At ICML 2024 (oral, top 1.5% of submissions), the team presented “Symbolic Music Generation with Non-Differentiable Rule Guided Diffusion,” co-authored by Y. Huang, A. Ghatare, Y. Liu, Z. Hu, Q. Zhang, C. S. Sastry, S. Gururani, S. Oore, and Y. Yue. The work studies symbolic music generation—such as generating piano rolls—under non-differentiable musical rules on note density, harmony, or progression. They introduce Stochastic Control Guidance (SCG), a plug-and-play guidance method that needs only forward evaluation of rule functions and can be layered on top of pre-trained diffusion models. SCG supports rich rule sets without requiring gradients, enabling powerful and flexible rule-driven music generation.

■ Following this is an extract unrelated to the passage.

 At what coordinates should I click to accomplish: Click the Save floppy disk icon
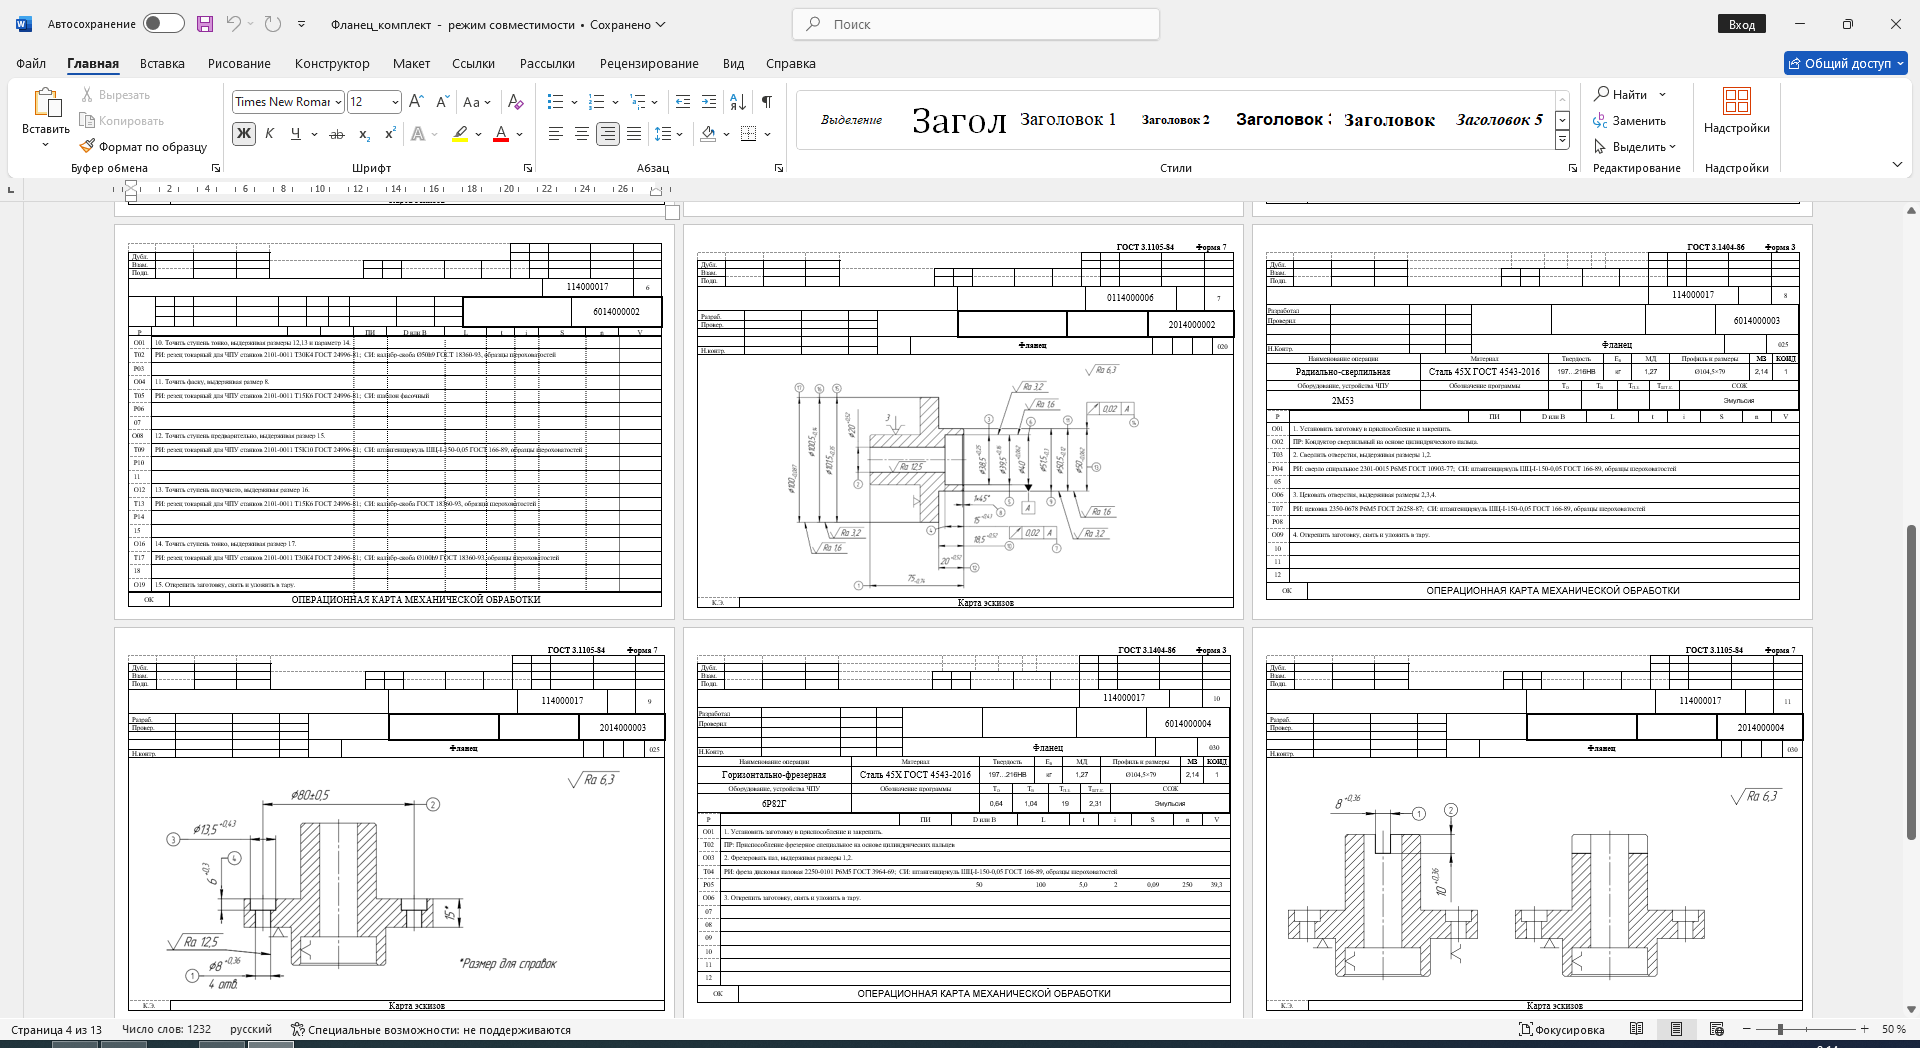205,24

In the robustness space, a NeurIPS 2024 paper titled “DiffAug: A Diffuse-and-Denoise Augmentation for Training Robust Classifiers” (with C. S. Sastry, S. H. Dumpala, and S. Oore) proposes a remarkably simple diffusion-based augmentation: training data are perturbed by a single forward diffusion step followed by a single reverse diffusion step. Using both ResNet-50 and Vision Transformer architectures, the authors show that this one-step “diffuse-and-denoise” procedure significantly improves robustness to covariate shifts, certified adversarial accuracy, and out-of-distribution detection. DiffAug is also data-efficient, allowing a classifier to be strengthened using a diffusion model trained only on the same dataset.
A companion NeurIPS 2024 contribution, “SUGARCREPE++ Dataset: Vision-Language Model Sensitivity to Semantic and Lexical Alterations,” introduces an expanded benchmark designed to probe how vision–language models respond when captions undergo controlled semantic and lexical changes. By systematically testing whether models notice subtle but meaningful differences between paired descriptions, SUGARCREPE++ helps reveal where current systems are robust—and where their understanding is still surprisingly brittle.
Beyond papers, Oore delivered a keynote talk at Canadian AI 2025 titled “Music, AI, & Us: Reflections on Musical Tools, Creativity, and Listening.” The keynote explored how AI systems can function as creative tools rather than replacements, and how they change the way we listen, compose, and collaborate. The talk included a live demonstration of the group’s newest interactive AI-music system, giving the audience a first-hand experience of AI-supported musical performance.